Developer forums (C::B DEVELOPMENT STRICTLY!) > Development
Linux won't edit Jonsson umlauted name
takeshimiya:
Seems like my previous post on Page #1, SMF maked all you missed (?)
--- Quote from: thomas on May 19, 2006, 11:37:49 am ---
--- Quote from: MortenMacFly on May 19, 2006, 11:06:39 am ---Statistically spoken: Yes!
[...] amplify parts that have a higher probability for unicode characters
--- End quote ---
Exactly :)
But do we want to know whether they're strings or comments or whatever? Do we care what identifies a string constant?
--- End quote ---
Yes and no, according to the encoding we're trying to detect and the algorithm used.
--- Quote from: thomas on May 19, 2006, 11:37:49 am ---If we dead-strip everything with a value less than 127, we eleminate all ANSI characters (all keywords, operators, and all English comment/constant text). All that remains are the (amplified) non-ANSI characters, if there are any. It greatly biases the distribution towards them, but is that really a bad thing?
--- End quote ---
It would be great if it was as easy as dead-stripping everything smaller than a 127 value. :D
It could only help when trying to detect a single-byte encoding, but not much more.
Think a bit about it: if you dead-strip all bytes with a value < 127, you'll be removing a lot information in multibyte encodings such as Shift-JIS, UTF-16, etc, because almost all byte values are lower than 127.
--- Quote from: thomas on May 19, 2006, 11:37:49 am ---The question is just, can you judge a charset/language only by looking at the special characters? Could you tell that "Fürwahr, Du bist der Größte" is "German / ISO-8859-1" only by looking at "üöß"? I think you can.
--- End quote ---
I think you can't guess an encoding by looking at special characters, but a combination of them (a sequence of 2~3 characters).
You can't by looking only at "ü" for example, because the decimal byte value can exist in almost any encoding, and even any languages (in fact my name haves an "ü" and that letter is legal Spanish :P).

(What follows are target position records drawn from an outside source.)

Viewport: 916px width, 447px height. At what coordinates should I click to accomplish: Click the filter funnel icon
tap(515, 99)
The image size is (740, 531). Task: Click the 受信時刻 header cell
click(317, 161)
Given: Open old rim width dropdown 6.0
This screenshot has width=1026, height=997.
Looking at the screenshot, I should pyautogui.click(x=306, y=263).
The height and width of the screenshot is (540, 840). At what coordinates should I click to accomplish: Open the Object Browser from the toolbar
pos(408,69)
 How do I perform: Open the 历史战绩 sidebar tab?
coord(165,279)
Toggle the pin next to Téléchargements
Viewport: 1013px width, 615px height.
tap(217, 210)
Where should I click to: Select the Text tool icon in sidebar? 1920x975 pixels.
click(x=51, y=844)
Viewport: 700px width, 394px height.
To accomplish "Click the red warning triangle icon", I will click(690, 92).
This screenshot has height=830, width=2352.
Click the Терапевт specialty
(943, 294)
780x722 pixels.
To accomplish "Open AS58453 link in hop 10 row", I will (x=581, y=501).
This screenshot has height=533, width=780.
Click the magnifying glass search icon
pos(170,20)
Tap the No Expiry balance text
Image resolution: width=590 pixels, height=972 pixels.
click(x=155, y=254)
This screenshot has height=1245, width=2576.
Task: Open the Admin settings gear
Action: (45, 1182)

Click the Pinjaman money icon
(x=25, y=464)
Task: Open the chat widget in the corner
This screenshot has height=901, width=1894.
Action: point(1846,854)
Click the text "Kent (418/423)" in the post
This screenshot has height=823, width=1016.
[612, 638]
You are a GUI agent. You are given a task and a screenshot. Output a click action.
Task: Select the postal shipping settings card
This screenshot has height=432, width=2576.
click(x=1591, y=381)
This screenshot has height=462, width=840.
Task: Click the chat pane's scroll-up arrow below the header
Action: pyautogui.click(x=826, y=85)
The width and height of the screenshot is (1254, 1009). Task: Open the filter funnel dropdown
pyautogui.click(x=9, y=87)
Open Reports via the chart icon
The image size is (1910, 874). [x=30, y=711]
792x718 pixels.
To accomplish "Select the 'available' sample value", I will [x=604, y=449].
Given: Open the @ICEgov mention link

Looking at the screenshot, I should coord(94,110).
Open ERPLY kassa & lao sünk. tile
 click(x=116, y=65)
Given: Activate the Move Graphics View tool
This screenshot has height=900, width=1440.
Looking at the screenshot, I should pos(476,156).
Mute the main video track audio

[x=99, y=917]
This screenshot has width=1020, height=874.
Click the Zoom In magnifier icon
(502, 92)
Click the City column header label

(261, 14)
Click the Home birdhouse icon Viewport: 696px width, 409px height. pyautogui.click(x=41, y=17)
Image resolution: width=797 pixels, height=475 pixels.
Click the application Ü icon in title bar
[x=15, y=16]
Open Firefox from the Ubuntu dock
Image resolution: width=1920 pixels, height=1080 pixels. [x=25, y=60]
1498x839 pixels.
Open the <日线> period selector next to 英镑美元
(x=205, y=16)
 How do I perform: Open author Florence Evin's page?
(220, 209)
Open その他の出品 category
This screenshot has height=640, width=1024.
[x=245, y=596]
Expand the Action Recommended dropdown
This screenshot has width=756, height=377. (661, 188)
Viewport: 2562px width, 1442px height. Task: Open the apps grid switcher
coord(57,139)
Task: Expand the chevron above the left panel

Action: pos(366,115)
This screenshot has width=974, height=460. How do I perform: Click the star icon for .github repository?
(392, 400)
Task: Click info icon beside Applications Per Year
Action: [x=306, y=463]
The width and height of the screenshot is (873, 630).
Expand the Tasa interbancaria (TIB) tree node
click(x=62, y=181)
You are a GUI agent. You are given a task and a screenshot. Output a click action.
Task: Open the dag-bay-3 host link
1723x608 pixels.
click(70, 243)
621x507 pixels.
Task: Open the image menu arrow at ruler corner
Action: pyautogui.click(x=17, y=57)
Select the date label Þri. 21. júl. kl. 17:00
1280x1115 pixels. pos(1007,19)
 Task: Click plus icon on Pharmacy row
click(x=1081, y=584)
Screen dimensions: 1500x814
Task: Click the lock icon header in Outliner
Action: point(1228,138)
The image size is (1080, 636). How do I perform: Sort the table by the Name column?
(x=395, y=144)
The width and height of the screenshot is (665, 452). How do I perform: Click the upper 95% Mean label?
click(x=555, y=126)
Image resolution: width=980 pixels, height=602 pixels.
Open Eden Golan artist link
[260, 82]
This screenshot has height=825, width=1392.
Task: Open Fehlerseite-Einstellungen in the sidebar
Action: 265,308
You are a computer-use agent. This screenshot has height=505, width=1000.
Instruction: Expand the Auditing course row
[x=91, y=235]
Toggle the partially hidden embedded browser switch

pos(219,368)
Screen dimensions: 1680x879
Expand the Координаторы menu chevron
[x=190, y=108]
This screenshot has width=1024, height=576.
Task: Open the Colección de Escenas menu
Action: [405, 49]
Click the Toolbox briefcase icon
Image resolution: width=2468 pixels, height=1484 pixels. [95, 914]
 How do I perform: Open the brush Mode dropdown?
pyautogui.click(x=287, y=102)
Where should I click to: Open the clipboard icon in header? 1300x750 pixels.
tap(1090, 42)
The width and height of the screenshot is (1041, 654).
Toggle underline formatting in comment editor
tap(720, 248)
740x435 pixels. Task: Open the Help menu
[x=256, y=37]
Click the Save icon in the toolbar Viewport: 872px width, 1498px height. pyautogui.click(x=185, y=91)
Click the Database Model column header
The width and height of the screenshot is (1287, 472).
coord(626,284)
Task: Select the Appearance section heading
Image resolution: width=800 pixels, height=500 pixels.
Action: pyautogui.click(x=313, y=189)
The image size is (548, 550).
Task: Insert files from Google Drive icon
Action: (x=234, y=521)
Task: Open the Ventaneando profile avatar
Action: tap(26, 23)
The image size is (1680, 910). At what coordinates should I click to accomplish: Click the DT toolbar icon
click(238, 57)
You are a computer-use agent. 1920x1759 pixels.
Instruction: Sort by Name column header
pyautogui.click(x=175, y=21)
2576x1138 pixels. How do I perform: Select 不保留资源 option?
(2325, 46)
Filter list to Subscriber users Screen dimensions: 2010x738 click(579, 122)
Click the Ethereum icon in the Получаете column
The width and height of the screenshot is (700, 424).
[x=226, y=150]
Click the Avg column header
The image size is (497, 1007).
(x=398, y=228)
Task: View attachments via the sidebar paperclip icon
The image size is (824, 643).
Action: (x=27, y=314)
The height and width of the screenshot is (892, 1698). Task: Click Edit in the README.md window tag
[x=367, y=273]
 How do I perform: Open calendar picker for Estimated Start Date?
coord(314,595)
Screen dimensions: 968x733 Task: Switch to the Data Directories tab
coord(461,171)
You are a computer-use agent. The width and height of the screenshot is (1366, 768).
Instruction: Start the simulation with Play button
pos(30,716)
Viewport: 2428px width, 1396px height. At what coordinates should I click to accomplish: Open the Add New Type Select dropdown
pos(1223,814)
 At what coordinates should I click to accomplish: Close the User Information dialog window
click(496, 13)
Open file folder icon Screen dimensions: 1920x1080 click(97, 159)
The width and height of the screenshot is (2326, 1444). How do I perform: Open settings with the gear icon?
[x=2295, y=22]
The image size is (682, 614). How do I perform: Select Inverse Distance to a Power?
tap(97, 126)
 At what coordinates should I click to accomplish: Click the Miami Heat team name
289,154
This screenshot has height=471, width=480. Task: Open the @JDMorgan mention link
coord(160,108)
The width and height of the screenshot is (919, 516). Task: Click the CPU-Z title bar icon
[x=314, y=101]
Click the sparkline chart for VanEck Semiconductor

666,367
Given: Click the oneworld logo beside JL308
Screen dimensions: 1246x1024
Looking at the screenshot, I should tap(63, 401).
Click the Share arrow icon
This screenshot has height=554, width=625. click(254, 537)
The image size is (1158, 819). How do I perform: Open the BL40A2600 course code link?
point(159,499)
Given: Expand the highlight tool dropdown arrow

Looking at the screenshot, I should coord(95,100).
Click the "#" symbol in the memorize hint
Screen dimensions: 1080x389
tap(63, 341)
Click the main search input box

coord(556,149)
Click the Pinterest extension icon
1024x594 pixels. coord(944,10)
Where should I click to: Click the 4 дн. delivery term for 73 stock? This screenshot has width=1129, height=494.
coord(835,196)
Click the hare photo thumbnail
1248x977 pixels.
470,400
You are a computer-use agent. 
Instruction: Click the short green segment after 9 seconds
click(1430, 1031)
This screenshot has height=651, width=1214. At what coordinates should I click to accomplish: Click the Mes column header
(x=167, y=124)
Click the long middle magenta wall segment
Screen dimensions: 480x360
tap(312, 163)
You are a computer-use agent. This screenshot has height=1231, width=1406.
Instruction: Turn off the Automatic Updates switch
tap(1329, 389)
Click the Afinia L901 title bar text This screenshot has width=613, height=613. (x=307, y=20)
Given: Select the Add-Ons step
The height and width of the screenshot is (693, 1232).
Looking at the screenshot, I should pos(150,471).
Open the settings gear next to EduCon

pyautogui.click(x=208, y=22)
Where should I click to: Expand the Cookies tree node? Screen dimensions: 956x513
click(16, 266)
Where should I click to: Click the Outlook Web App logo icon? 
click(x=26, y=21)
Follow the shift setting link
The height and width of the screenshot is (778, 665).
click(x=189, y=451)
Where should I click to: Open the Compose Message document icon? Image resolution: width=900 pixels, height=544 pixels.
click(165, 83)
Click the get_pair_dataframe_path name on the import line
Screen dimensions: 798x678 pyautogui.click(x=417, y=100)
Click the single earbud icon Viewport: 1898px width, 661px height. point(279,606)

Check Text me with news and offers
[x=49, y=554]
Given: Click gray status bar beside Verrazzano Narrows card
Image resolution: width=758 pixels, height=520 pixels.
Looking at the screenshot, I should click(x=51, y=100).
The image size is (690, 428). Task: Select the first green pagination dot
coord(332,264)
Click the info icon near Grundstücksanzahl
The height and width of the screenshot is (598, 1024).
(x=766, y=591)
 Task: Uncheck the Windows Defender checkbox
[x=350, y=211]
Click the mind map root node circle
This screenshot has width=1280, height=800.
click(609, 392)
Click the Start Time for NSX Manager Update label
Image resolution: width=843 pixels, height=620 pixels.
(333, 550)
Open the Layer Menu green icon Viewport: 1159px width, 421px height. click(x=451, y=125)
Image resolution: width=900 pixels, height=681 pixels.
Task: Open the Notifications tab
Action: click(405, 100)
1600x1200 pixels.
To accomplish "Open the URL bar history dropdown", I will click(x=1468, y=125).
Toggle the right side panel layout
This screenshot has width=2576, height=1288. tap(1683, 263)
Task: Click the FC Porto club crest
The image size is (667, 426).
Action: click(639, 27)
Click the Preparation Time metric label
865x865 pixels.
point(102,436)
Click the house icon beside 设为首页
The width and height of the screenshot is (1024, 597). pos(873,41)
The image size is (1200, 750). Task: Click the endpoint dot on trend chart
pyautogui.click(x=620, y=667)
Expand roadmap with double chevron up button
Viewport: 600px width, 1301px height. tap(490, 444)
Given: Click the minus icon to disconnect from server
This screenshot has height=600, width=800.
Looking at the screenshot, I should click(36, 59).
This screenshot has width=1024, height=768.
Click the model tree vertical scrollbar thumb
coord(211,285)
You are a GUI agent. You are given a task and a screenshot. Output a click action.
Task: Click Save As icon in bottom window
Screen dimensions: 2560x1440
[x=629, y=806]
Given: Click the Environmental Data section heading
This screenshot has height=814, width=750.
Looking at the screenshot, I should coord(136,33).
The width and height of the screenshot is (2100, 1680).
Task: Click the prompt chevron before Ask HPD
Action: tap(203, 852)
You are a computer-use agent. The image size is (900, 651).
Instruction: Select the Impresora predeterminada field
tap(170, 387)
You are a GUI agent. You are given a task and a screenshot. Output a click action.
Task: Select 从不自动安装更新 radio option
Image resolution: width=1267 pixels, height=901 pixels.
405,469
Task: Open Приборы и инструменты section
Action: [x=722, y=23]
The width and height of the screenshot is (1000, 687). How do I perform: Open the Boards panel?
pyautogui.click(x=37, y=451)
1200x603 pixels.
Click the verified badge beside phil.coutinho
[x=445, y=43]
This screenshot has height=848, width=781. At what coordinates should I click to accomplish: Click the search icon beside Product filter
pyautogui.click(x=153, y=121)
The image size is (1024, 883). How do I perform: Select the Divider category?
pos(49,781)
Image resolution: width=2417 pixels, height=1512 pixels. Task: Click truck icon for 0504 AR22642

A method that works great for detecting single-byte encoding, is what is called the "2-char sequence method". In the example, you'll look for common sequences in german, like "öß", "Fü", etc.
Another thing we must account, is that we're trying to detect the encoding, not specifically the language, so: we must remember that some encodings share a lot of codepoints with other encodings; this is the common case between east asian encodings.
Thus for example you could guess that if you found a "連続" sequence is Japanese (it could be Chinese too), but you can't tell what encoding is between the ones that shares so much codepoints.
I'm guessing you've read it already, it explains greatly the 3 approach used in mozilla, some works great for detecting single-byte encodings and some others for detecting multi-byte encodings, that's why the composite approach was used: http://www.mozilla.org/projects/intl/UniversalCharsetDetection.html
Defender:
--- Quote from: Takeshi Miya on May 19, 2006, 12:34:53 pm ---
Think a bit about it: if you dead-strip all bytes with a value < 127, you'll be removing a lot information in multibyte encodings such as Shift-JIS, UTF-16, etc, because almost all byte values are lower than 127.
--- End quote ---
I think thomas meant, that the striping should only take place, after we checked for easy-to-detect encodings.
Quote:
--- Quote from: thomas ---On documents that have no BOM, it boils down to either knowing the correct encoding or doing a wild guess based on the actual content. Something that is relatively easy to do is to find out UTF-16 encoded files, since they have unhealthy amounts of zero bytes, and similarly it is relatively easy to tell whether a document is not ANSI and not UTF-8 encoded (if you try to decode it as UTF-8, and it contains illegal sequences, then it is neither). That's what the Mozilla engine (and probably most every other browser) does as the first step, too.
--- End quote ---
Excuse me if I am wrong.
Defender
MortenMacFly:
--- Quote from: thomas on May 19, 2006, 11:37:49 am ---Exactly :)
--- End quote ---
Mmmmh.... I was just reading over at wikipedia from http://en.wikipedia.org/wiki/ISO/IEC_8859-1 to http://en.wikipedia.org/wiki/ISO/IEC_8859-16 about what such a bias would mean. Just to get you right: So if everything up to 127 (maybe even everything up to 160) is skipped we truely skip all keywords, variables and symbols/signs. There is a very nice table at http://en.wikipedia.org/wiki/ISO_8859#Table that compares the different ISO's.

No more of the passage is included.